---------- Study material

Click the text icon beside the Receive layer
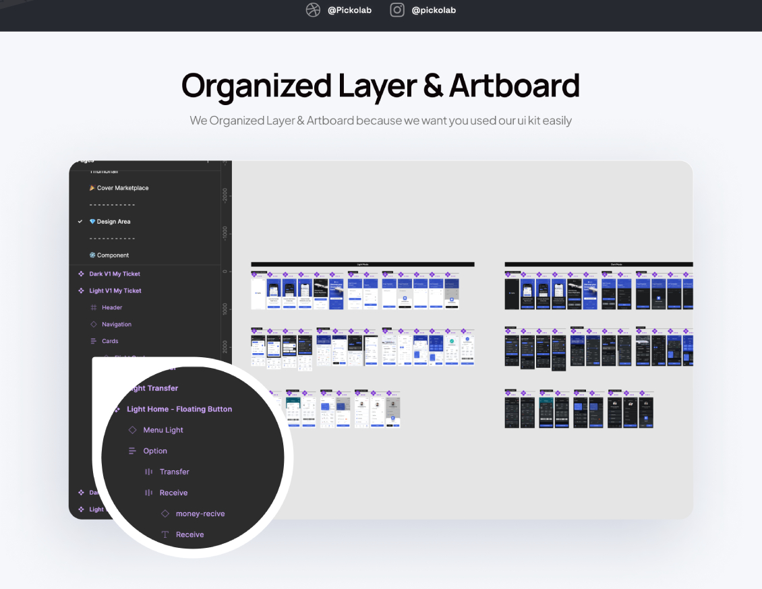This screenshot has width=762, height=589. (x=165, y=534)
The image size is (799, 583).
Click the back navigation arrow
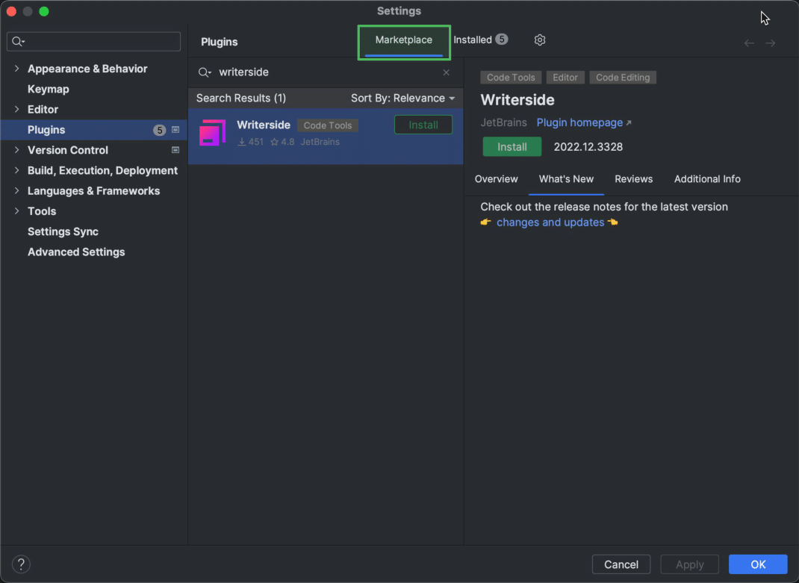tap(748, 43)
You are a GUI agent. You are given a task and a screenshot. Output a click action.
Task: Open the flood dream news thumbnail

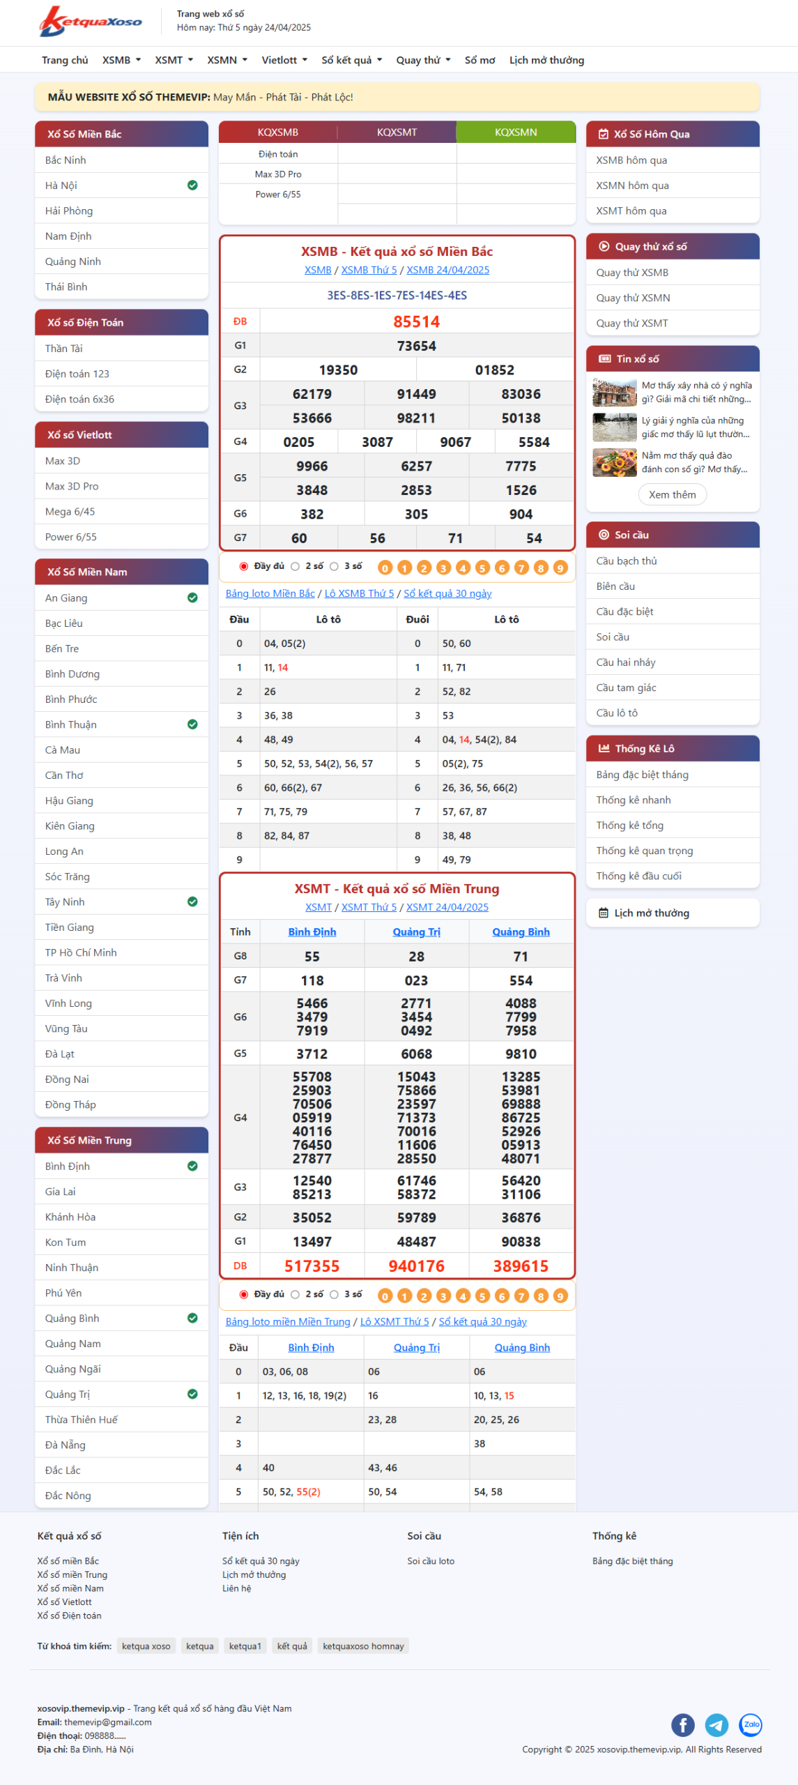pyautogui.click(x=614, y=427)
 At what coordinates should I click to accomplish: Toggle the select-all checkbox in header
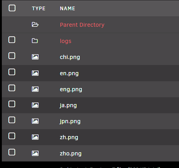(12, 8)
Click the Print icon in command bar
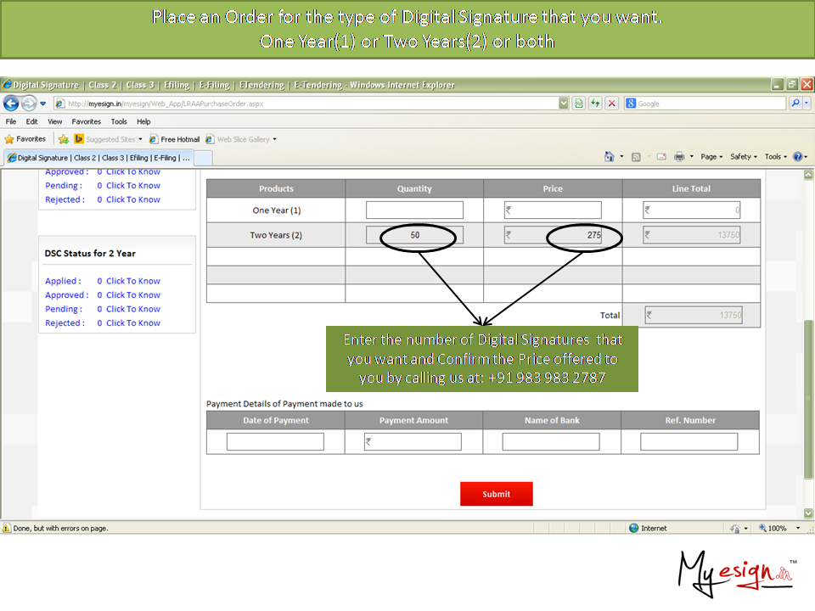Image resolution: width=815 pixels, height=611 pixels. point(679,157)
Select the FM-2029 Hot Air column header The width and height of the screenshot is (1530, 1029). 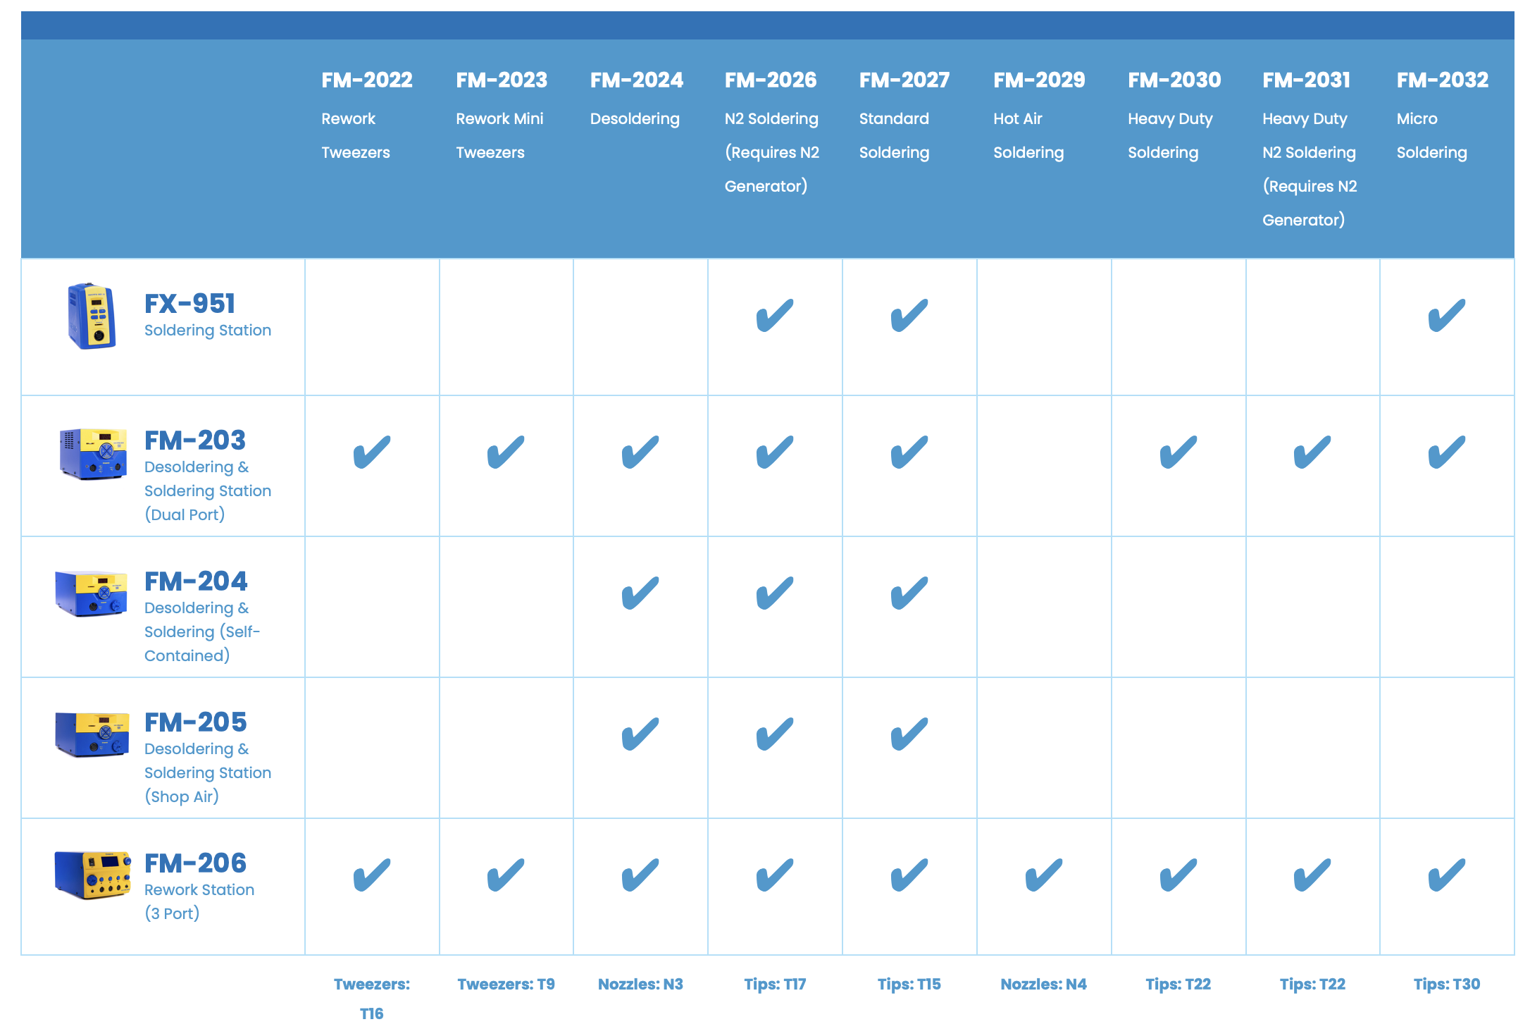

--------------------

Omit the pictures and output all remaining material exactly.

Click the text icon beside the Receive layer
This screenshot has width=762, height=589. (x=165, y=534)
The image size is (799, 583).
Click the back navigation arrow
tap(748, 43)
You are a GUI agent. You are given a task and a screenshot. Output a click action.
Task: Open the flood dream news thumbnail

pyautogui.click(x=614, y=427)
 At what coordinates should I click to accomplish: Toggle the select-all checkbox in header
(12, 8)
Click the Print icon in command bar
Image resolution: width=815 pixels, height=611 pixels. point(679,157)
Select the FM-2029 Hot Air column header The width and height of the screenshot is (1530, 1029). 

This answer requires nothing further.